▸ Extraits de données:
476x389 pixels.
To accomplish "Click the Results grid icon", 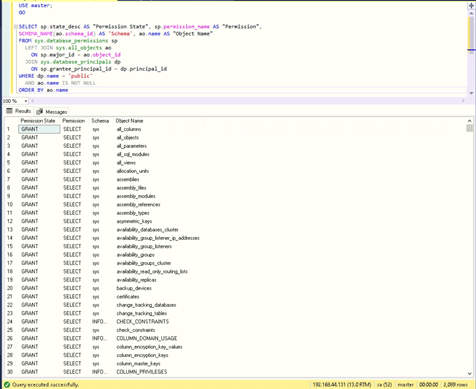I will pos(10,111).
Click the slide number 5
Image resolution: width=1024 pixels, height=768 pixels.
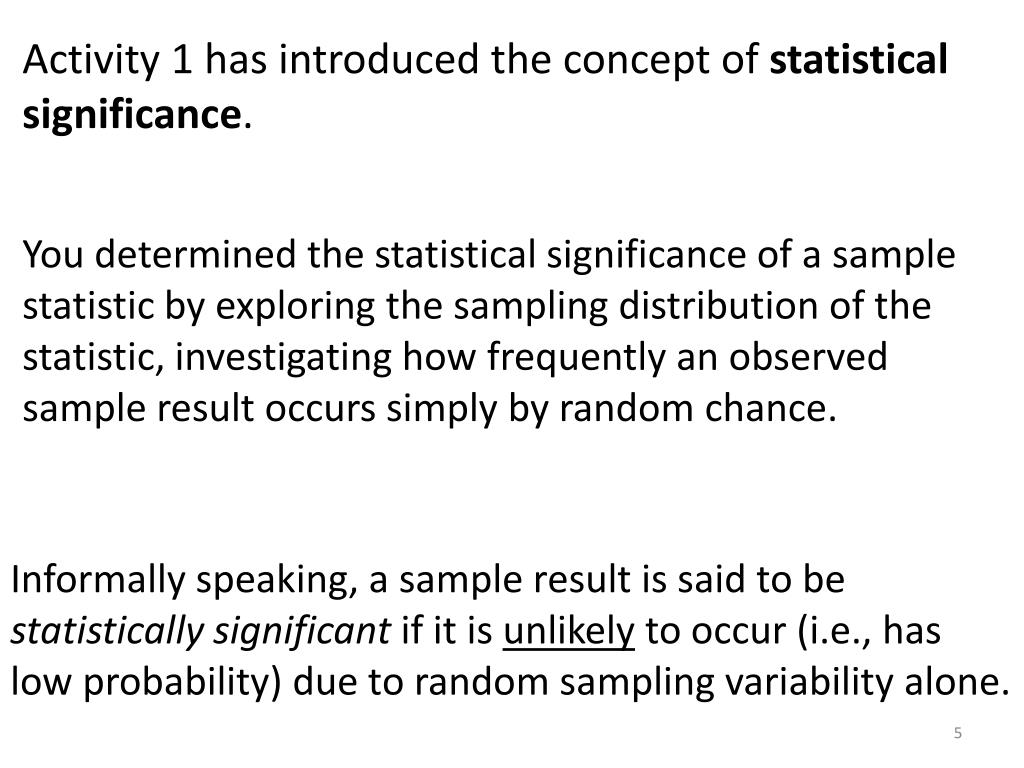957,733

...

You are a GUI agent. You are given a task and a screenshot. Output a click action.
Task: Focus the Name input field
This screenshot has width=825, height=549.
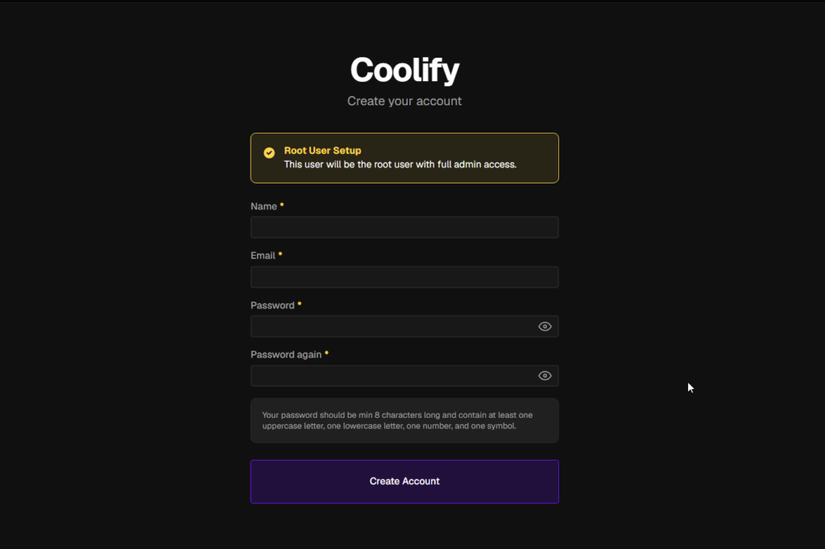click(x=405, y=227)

--

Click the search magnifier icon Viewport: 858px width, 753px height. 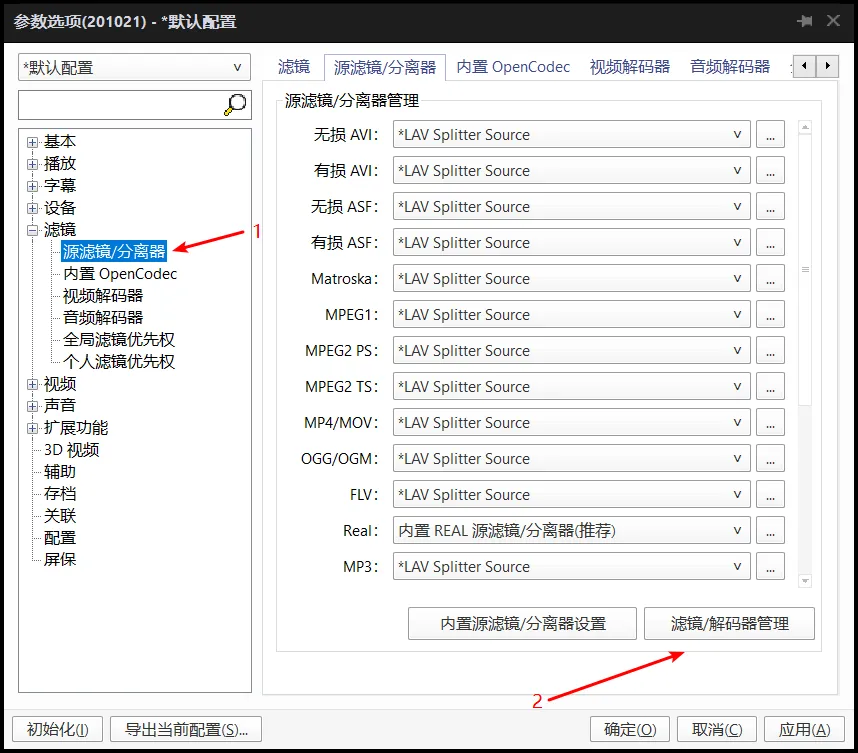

▸ Consigne écrite:
Mettez à jour les lignes situées entre celle qui contient « You are a GUI » et celle qui contient « click(x=405, y=227) », bornes incluses, en y remplaçant « Name » par « Email » sans rien modifier d'autre. Ne reproduisez pas les images dans la réponse.

▸ Réponse écrite:
You are a GUI agent. You are given a task and a screenshot. Output a click action.
Task: Focus the Email input field
This screenshot has width=825, height=549.
click(x=405, y=227)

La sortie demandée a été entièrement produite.